* [Data for this task]:
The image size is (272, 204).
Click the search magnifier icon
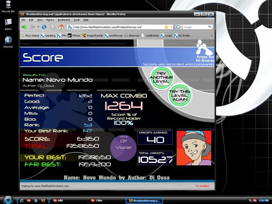210,27
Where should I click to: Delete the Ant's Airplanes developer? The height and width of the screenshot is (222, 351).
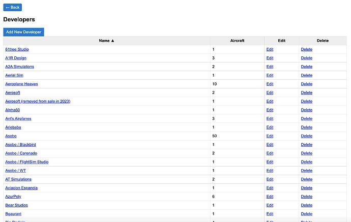[307, 118]
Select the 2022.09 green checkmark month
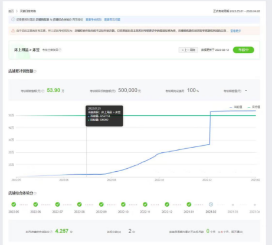 (101, 205)
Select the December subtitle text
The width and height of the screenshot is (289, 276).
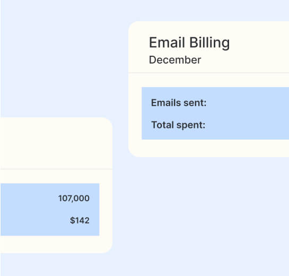coord(175,60)
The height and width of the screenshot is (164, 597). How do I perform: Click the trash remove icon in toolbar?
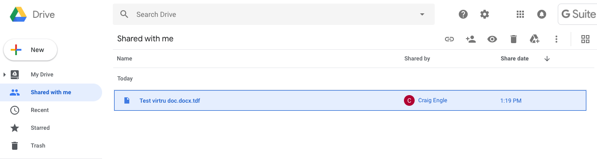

* [Task prompt]: Skip the pictures, then write out every entry exactly.

* [Response to the task]:
The image size is (272, 204).
Click the search magnifier icon
210,27
Where should I click to: Delete the Ant's Airplanes developer? The height and width of the screenshot is (222, 351).
[307, 118]
Select the 2022.09 green checkmark month
 (101, 205)
Select the December subtitle text
The width and height of the screenshot is (289, 276).
coord(175,60)
The height and width of the screenshot is (164, 597). How do I perform: Click the trash remove icon in toolbar?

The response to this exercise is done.